I have said in other posts that the majority of the books I read and recommend to others in order to improve one’s ability in Wing Chun especially as it relates to how and why Wing Chun works for self defense and the street have nothing to do with Wing Chun.
A large part of that reason has to do with the fact that I have been consistently reading and re-reading one book on Wing Chun which covers all aspects of the system from both a conceptual and technical view and does so with such depth and attention to detail that the only way to ensure that you’re soaking up all the juice is to keep reading and re-reading it. It is the single best book on Wing Chun out there.
The book is Look Beyond the Pointing Finger: The Combat Philosophy of Wong Shun Leung and the author is Sifu David Peterson.
Wanna know how and WHY Wing Chun works? Read this book. Over and over.
In daily practice I find myself consistently revisiting this little book. It contains the “meat and potatoes” of Wing Chun training, especially as it pertains to combat, fighting and all things personal protection-related.
It’s not a big book by any stretch but don’t let that fool you. It’s jammed with good stuff and tons of real-world anecdotes and articulations on the late Grandmaster Wong Shun Leung’s approach to fighting and combat in general, both for the street against muggers, rapists and thieves as well as for combat sports. It is no secret amonst Wing Chun folks that Wong Shun Leung was Bruce Lee’s direct teacher under Grandmaster Ip Man and many of Bruce’s ideas as well as the core philosophy of his art of Jeet Kune Do was a direct result of his time spent training under Wong. Once you start reading thsi book, you’ll soon see why.
Warning: If you’re looking for a book that shows you “how to” do the forms, or where your big toe should be lined up during this section of the wooden dummy, this isn’t it. Its’ content much more important-especially if you ever plan on, you know, actually having to (God forbid) USE your training one day! In the words of its’ author, Sifu David Peterson, this book is not a “how to do” this or that book; it is a “how to think” book.
Miyagi Knew Better!
In The Karate Kid, my favorite movie, there is a scene where Mr. Miyagi comes to Daniel’s apartment to fix a leaky faucet and is watching him, freshly bruised from his latest round of Cobra Kai ass-beatings, perform halfhearted kicks while reading an instructional book on karate.

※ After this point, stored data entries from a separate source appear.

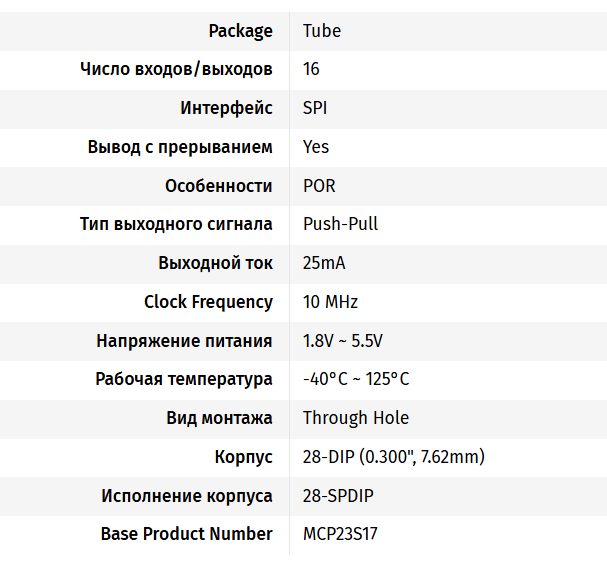Click the Through Hole mounting value
Image resolution: width=607 pixels, height=562 pixels.
coord(356,418)
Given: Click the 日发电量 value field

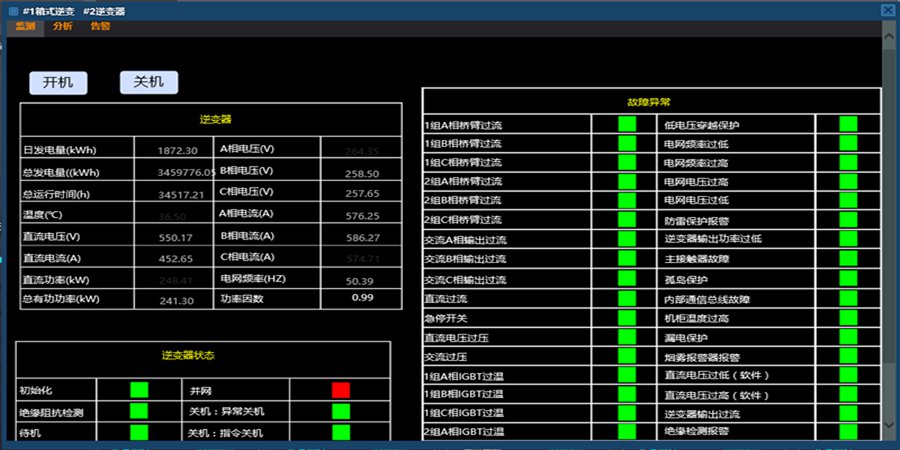Looking at the screenshot, I should coord(177,150).
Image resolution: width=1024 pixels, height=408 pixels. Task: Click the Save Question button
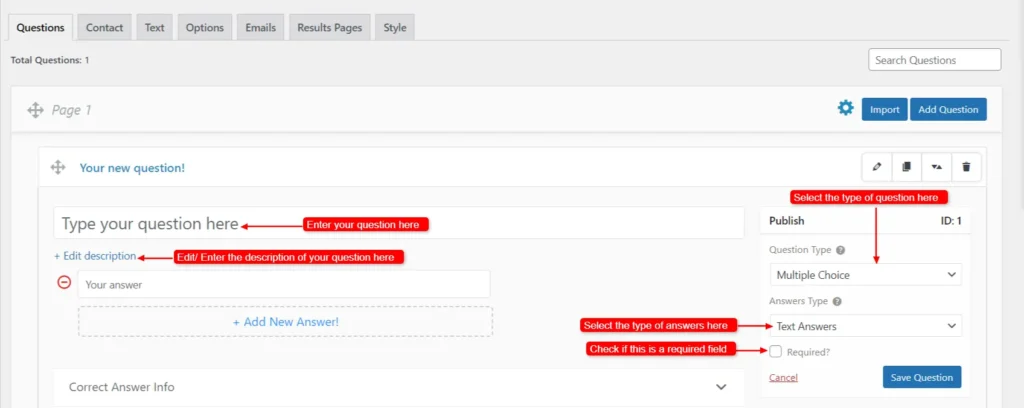tap(921, 377)
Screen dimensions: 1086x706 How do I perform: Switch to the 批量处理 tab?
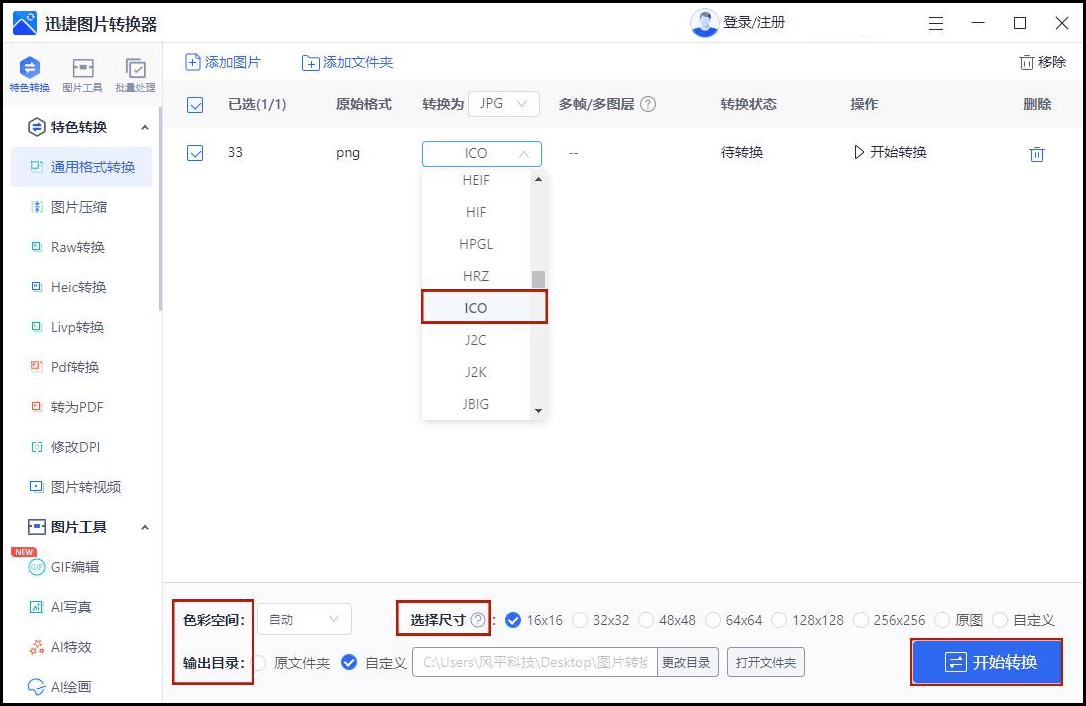coord(136,72)
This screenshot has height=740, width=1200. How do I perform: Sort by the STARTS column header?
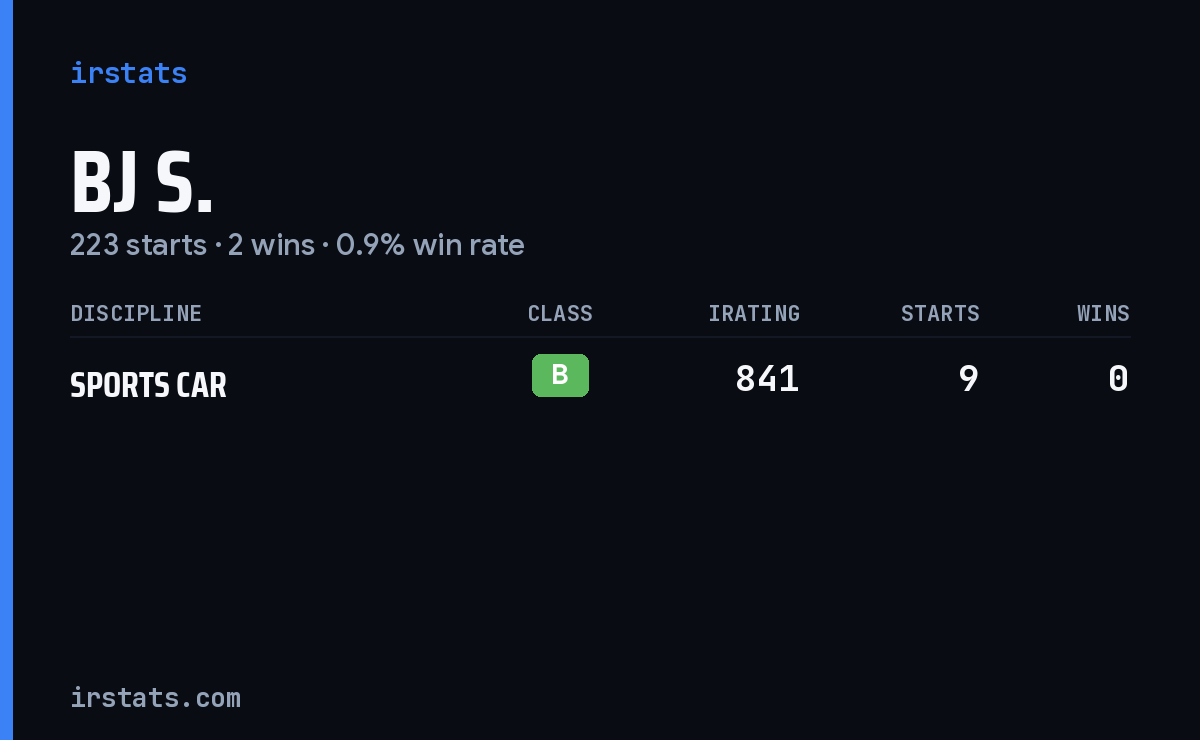[940, 314]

Feigning interest, Miyagi asks if he is learning karate from a book but it is obvious he doesn’t think much of this way of learning. Why? Probably because he knows that the technique is secondary to mentality; in other words, when the mindset is right, the techniques are valid and worthwhile.
Miyagi, in his infinte ass-kicker wisdom, knows that without the understanding of the art’s principles, concepts and techniques especially as they relate to simple, effective and practical self-defense all you have left is a slightly more dangerous version of an Olivia Newton John music video which, coincidentally, is about as intimidating as Daniel looks, counting the kicks off and obviously thinking that mere repetition is going to transform him into a lethal weapon. Wrong.
The more you delve into serious study of Wing Chun, the more you realize that the “technique”books are the least helpful once you know the technique and your foundation is at least functionally sound. The real shortcut to using your Wing Chun on the street for self defense or in combat sports lies in knowing that if you have the right mentality you can learn anything else.
How To Read This Book
I think I’ve beaten the “need for conceptual understanding” horse dead enough so here’s how you should approach this book:
- First, read the book from front to back in blocks of 15-20 minutes a day. That way you can fully digest all of the little gems stuck in its’ pages.
- Once you have read the book twice, flip to an arbitrary section and read for approx. 5 minutes or long enough to absorb one concrete idea or concept.
- Apply that idea or concept to the day’s training.
- Once a year, start the process over again.
If you do this, it won’t take long for your subconscious mind to begin downloading the contents of the book into your muscle memory. Do yourself a favor: Pick it up and read it in the manner I suggest ’till it falls apart. Then go pick up another one and keep going.
This book has shaped how I train and teach the art and has guided the direction of my own training as well as that of my students since I first read it, and for senior students under my tutelage this book is mandatory reading.
Like I said at the beginning: wanna know why Wing Chun works? Read this. Over and over.